This Algorithm Finds Ways to Make Life-Saving Drugs While Avoiding Patents
The researchers expect the algorithm will be used to both create stronger patents and navigate around existing pharmaceutical patents.
A team of Polish and South Korean researchers made a computer program that develops new production methods for existing life-saving drugs without infringing on the drug patents of pharmaceutical companies.
The researchers expect that their new method may be used to create even more robust pharmaceutical patents in the future. On the flipside, though, they acknowledge that their work could be used to “[navigate] around patented methodologies” as well.
Pharmaceutical companies spend tens of billions of dollars each year researching methods of producing drugs that maximize the amount produced, guarantee its purity, and reduce costs. These patented methods of producing drugs—-known as synthetic pathways—are arguably a pharmaceutical company’s most valuable property.
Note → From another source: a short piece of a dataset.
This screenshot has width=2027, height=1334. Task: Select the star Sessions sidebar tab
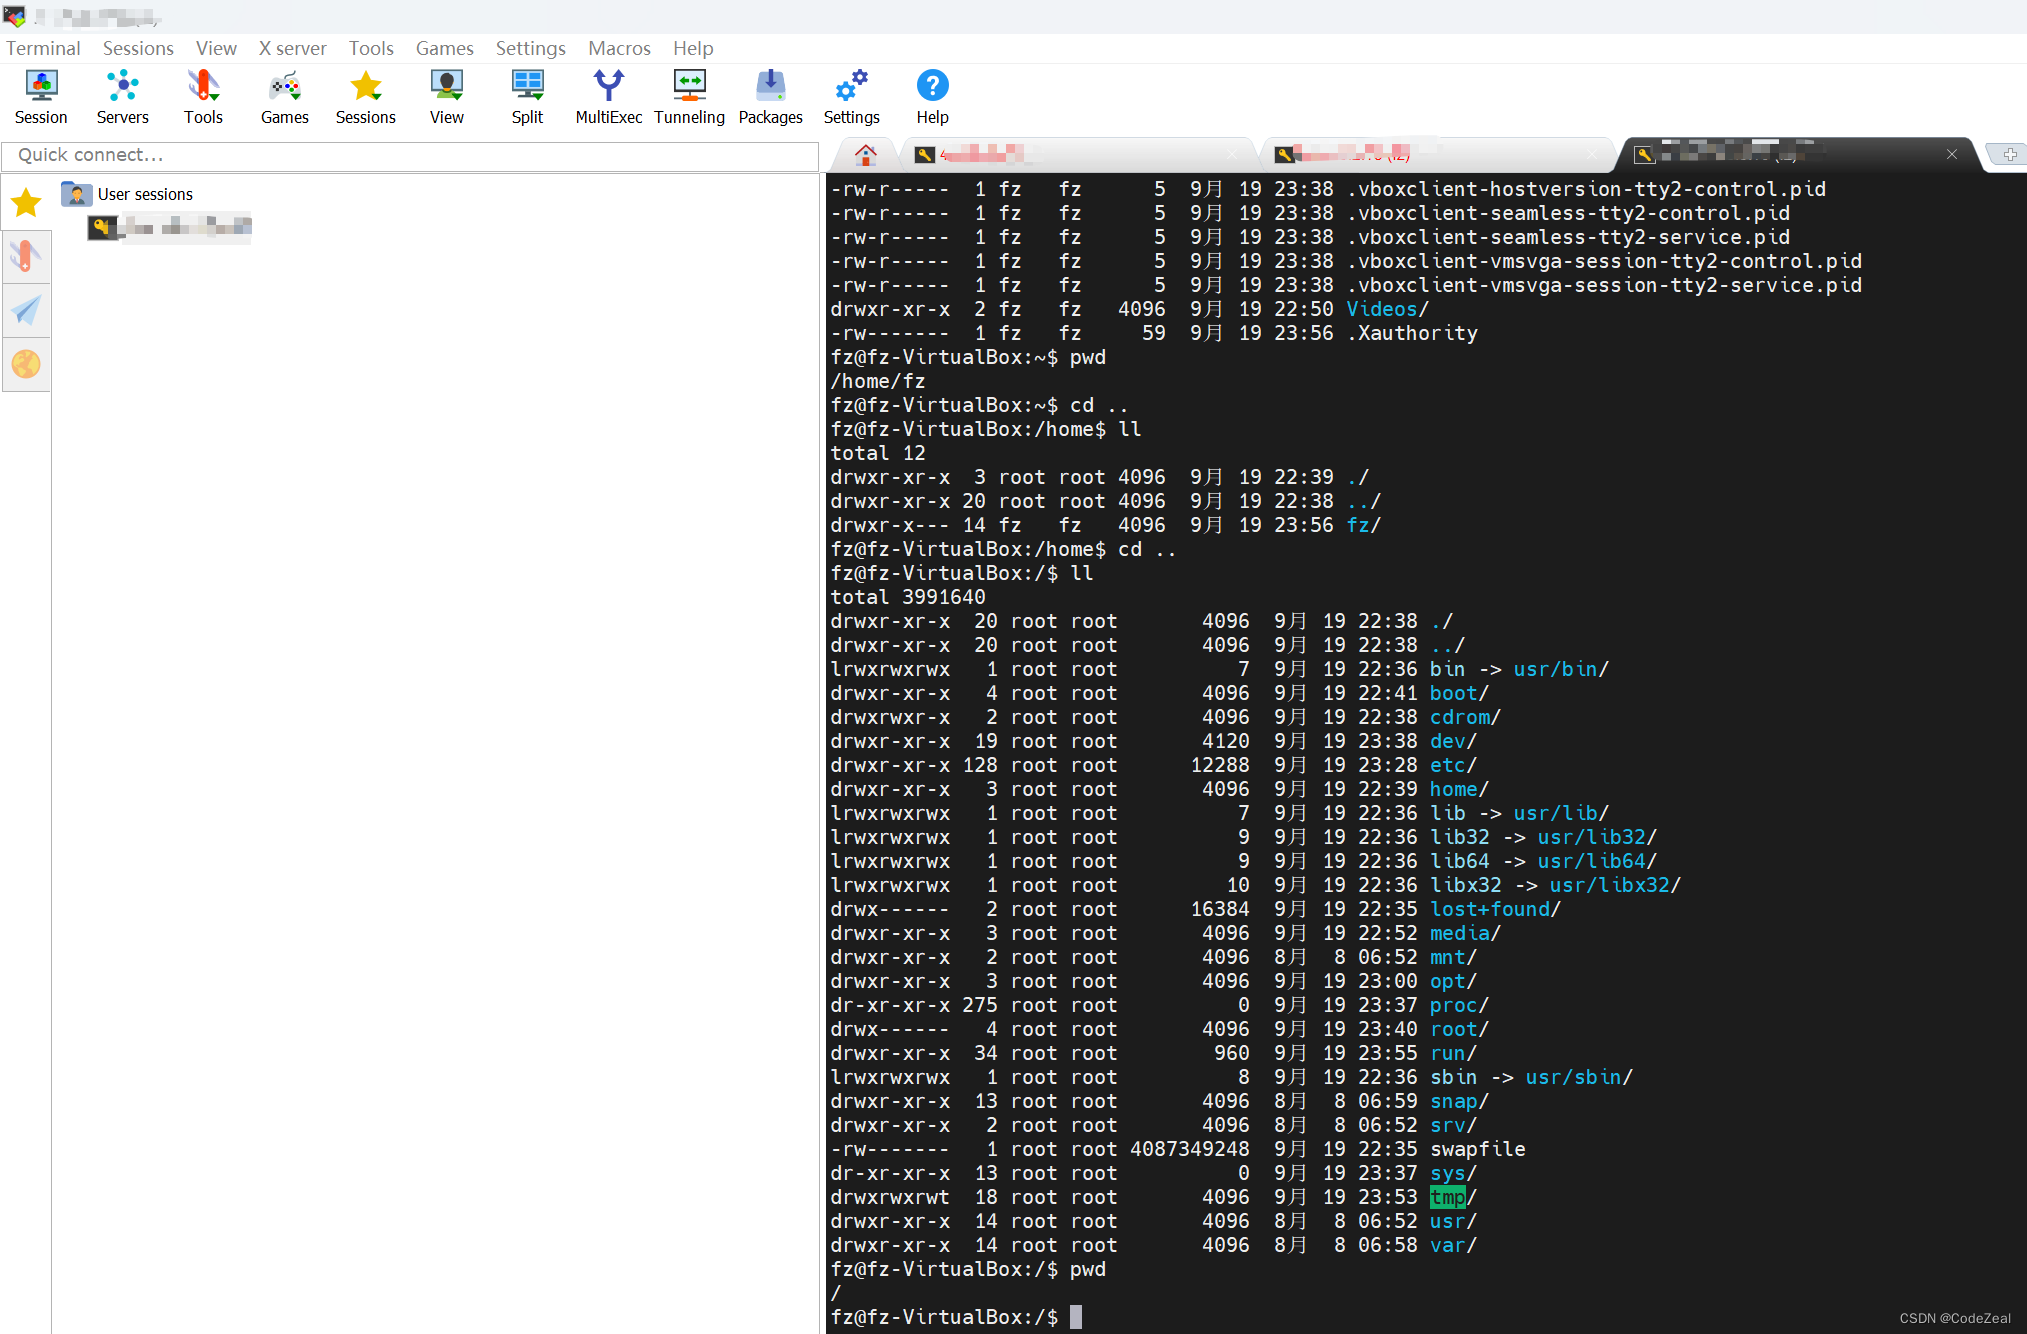(x=26, y=203)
Creating a new synthetic pathway to a desired molecule, or “target,” used to be a painstaking task that required hundreds of hours of research from some of the world’s brightest chemists. In 2012, however, a software program called Chematica was released that was able to find new and highly efficient synthetic pathways to arbitrary target molecules by drawing on over 250 years of published research on chemical reactions.
Chematica, which was acquired by MilliporeSigma—a subsidiary of the German pharma giant the Merck Group (Merck KGaA)—in 2017, not only greatly expedited the process of discovering new synthetic pathways to a drug, but it also allowed pharmaceutical companies to create airtight patents around newly-developed drugs by locking down multiple synthetic pathways that produce the same substance.
Yet as detailed in a paper published Thursday in Chem, these patents on synthetic pathways were not as airtight as they once seemed. A team of researchers demonstrated that Chematica can also be used to discover new synthetic pathways that avoid the patented part of drug synthesis for a number of incredibly valuable pharmaceuticals. The idea is that these methods, too, may be included in a patent.
“When we started this project I was somewhat skeptical that the machine would find any viable synthetic alternatives,” Bartosz Grzybowski, the lead developer of Chematica and co-author of the research, said in a statement. “After all these are blockbuster drugs worth gazillions of dollars, and I was sure that the respective companies had covered the patent space so densely that no loopholes remained.”
The technique used by Grzybowski and his colleagues is known as retrosynthesis. Whereas normal synthesis involves beginning with a handful of substances and figuring out how to combine them in ways that will lead to a given target molecule, retrosynthesis begins with the target molecule and works backwards to discover new pathways.
To make this happen, the researchers used Chematica’s already-existing synthesis software, but blocked off certain patented steps in the synthesis pathways of various drugs. This forced the system to come up with creative solutions to produce the same molecule that avoided patent restrictions on the pathway.
Gryzbowski and his colleagues tested their retrosynthetic program on three major commercial medicines: linezolid, a last-resort antibiotic; sitagliptin, an antidiabetic drug; and panobinostat, a treatment for multiple myeloma. Taken together, these drugs are worth billions of dollars in annual revenue. Sitagliptin alone brought in nearly $4 billion for Merck in 2015.
While drug companies now have a way to create even stronger patents at their disposal, the researchers note that the same tool could be used more subversively. Meanwhile, determined individuals are still skirting the law to make their own drugs.
Correction: A previous version of this article stated that Chematica was acquired by Merck, when it was in fact acquired by MilliporeSigma, a life sciences subsidiary of the Merck Group (Merck KGaA). "Merck" is the legal trademark of Merck & Co., a US and Canadian pharmaceutical company that is unaffiliated with the German pharmaceutical company The Merck Group (Merck KGaA).